● **Problem**
Although the data below holds other lines too, output only those from the line with "[Pecan] (80, 392)" up to and including the line with "[Coastal | Mens", exactly as they appear.
─── Task data
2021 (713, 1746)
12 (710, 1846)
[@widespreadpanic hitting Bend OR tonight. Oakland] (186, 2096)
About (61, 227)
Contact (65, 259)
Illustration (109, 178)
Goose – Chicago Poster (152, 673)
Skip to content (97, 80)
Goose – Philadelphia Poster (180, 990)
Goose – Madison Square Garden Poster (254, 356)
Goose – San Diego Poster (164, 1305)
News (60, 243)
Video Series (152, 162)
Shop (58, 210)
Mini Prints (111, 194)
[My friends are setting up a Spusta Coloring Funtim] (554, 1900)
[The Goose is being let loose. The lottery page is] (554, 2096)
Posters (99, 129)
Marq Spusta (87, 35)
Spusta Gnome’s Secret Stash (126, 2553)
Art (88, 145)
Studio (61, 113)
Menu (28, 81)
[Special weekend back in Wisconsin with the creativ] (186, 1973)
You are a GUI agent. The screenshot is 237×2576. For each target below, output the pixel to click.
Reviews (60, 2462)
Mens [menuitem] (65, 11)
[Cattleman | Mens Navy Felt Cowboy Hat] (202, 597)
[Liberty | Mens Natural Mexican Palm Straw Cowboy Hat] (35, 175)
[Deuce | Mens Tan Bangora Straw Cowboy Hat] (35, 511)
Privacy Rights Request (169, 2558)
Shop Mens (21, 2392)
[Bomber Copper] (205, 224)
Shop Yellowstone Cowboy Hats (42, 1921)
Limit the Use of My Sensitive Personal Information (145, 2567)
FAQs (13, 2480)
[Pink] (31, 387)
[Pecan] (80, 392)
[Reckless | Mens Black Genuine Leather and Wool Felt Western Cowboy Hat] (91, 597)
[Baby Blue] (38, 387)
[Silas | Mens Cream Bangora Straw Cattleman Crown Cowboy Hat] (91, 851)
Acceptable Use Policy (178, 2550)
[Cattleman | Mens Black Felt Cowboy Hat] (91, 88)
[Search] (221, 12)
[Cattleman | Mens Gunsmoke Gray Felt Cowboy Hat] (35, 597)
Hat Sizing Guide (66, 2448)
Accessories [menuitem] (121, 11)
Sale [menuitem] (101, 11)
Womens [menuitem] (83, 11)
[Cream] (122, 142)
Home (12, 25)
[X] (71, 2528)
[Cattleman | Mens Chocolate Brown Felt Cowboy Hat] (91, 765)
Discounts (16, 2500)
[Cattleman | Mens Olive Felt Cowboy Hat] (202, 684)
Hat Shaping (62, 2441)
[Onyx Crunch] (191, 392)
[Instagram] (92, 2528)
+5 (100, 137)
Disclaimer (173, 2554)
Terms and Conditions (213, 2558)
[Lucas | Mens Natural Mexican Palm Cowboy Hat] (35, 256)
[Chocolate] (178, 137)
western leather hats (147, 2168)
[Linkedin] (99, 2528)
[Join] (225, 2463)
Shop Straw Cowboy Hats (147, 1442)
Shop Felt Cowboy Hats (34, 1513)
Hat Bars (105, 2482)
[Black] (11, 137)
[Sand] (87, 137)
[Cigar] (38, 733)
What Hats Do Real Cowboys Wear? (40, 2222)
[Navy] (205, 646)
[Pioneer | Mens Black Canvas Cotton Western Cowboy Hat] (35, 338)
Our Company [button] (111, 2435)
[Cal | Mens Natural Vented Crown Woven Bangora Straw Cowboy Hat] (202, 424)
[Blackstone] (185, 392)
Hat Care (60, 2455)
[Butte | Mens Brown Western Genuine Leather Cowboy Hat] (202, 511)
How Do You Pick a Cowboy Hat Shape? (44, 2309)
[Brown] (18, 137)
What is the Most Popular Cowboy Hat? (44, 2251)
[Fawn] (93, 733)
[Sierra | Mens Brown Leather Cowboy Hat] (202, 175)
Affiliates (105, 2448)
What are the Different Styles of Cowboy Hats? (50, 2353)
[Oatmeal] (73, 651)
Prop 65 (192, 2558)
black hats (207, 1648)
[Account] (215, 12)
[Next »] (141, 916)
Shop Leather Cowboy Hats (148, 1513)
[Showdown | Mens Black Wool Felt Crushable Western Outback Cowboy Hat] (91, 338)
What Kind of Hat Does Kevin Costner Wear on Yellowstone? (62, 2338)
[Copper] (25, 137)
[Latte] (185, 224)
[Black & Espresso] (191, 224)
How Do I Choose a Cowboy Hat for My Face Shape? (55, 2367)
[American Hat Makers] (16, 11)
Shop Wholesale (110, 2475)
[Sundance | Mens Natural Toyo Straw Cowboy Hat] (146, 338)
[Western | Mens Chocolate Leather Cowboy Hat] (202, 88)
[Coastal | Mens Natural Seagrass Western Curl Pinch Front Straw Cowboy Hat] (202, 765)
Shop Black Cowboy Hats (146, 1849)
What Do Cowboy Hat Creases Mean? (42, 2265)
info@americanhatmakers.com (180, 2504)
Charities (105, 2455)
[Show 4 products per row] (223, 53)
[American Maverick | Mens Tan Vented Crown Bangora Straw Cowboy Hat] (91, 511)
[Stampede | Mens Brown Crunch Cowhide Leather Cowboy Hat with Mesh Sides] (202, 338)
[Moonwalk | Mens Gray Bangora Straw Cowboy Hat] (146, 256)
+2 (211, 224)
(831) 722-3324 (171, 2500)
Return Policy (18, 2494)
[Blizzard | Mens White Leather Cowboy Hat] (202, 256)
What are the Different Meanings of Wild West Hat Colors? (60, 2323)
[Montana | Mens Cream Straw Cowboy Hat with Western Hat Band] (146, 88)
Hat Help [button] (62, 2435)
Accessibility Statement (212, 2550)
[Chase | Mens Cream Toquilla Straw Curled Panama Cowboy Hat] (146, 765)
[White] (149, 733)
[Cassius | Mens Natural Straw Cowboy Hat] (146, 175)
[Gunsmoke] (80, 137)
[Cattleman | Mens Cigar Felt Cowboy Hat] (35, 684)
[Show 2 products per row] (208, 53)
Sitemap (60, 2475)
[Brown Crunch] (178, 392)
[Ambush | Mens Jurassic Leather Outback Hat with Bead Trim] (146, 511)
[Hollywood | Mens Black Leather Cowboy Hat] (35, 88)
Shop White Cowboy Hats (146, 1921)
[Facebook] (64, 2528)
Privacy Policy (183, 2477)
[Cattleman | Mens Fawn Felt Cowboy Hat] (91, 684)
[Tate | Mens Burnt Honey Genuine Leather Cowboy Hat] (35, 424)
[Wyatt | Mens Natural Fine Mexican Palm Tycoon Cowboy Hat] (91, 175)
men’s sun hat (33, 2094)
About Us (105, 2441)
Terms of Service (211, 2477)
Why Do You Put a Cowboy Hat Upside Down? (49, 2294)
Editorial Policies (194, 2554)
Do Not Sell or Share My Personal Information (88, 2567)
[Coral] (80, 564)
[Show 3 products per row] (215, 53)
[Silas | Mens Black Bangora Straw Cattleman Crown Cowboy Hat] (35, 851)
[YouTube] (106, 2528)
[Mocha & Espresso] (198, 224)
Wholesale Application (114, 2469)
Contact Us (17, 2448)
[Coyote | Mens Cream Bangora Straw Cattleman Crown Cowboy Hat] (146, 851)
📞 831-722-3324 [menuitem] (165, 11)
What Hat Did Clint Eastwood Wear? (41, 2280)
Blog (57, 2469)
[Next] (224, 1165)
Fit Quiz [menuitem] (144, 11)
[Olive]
──────
● **Problem solution**
[Pecan] (80, 392)
[Reckless | Mens Black Genuine Leather and Wool Felt Western Cowboy Hat] (91, 597)
[Baby Blue] (38, 387)
[Silas | Mens Cream Bangora Straw Cattleman Crown Cowboy Hat] (91, 851)
Acceptable Use Policy (178, 2550)
[Cattleman | Mens Black Felt Cowboy Hat] (91, 88)
[Search] (221, 12)
[Cattleman | Mens Gunsmoke Gray Felt Cowboy Hat] (35, 597)
Hat Sizing Guide (66, 2448)
Accessories [menuitem] (121, 11)
Sale [menuitem] (101, 11)
Womens [menuitem] (83, 11)
[Cream] (122, 142)
Home (12, 25)
[X] (71, 2528)
[Cattleman | Mens Chocolate Brown Felt Cowboy Hat] (91, 765)
Discounts (16, 2500)
[Cattleman | Mens Olive Felt Cowboy Hat] (202, 684)
Hat Shaping (62, 2441)
[Onyx Crunch] (191, 392)
[Instagram] (92, 2528)
+5 (100, 137)
Disclaimer (173, 2554)
Terms and Conditions (213, 2558)
[Lucas | Mens Natural Mexican Palm Cowboy Hat] (35, 256)
[Chocolate] (178, 137)
western leather hats (147, 2168)
[Linkedin] (99, 2528)
[Join] (225, 2463)
Shop Straw Cowboy Hats (147, 1442)
Shop Felt Cowboy Hats (34, 1513)
Hat Bars (105, 2482)
[Black] (11, 137)
[Sand] (87, 137)
[Cigar] (38, 733)
What Hats Do Real Cowboys Wear? (40, 2222)
[Navy] (205, 646)
[Pioneer | Mens Black Canvas Cotton Western Cowboy Hat] (35, 338)
Our Company [button] (111, 2435)
[Cal | Mens Natural Vented Crown Woven Bangora Straw Cowboy Hat] (202, 424)
[Blackstone] (185, 392)
Hat Care (60, 2455)
[Butte | Mens Brown Western Genuine Leather Cowboy Hat] (202, 511)
How Do You Pick a Cowboy Hat Shape? (44, 2309)
[Brown] (18, 137)
What is the Most Popular Cowboy Hat? (44, 2251)
[Fawn] (93, 733)
[Sierra | Mens Brown Leather Cowboy Hat] (202, 175)
Affiliates (105, 2448)
What are the Different Styles of Cowboy Hats? (50, 2353)
[Oatmeal] (73, 651)
Prop 65 (192, 2558)
black hats (207, 1648)
[Account] (215, 12)
[Next »] (141, 916)
Shop Leather Cowboy Hats (148, 1513)
[Showdown | Mens Black Wool Felt Crushable Western Outback Cowboy Hat] (91, 338)
What Kind of Hat Does Kevin Costner Wear on Yellowstone? (62, 2338)
[Copper] (25, 137)
[Latte] (185, 224)
[Black & Espresso] (191, 224)
How Do I Choose a Cowboy Hat for My Face Shape? (55, 2367)
[American Hat Makers] (16, 11)
Shop Wholesale (110, 2475)
[Sundance | Mens Natural Toyo Straw Cowboy Hat] (146, 338)
[Western | Mens Chocolate Leather Cowboy Hat] (202, 88)
[Coastal | Mens Natural Seagrass Western Curl Pinch Front Straw Cowboy Hat] (202, 765)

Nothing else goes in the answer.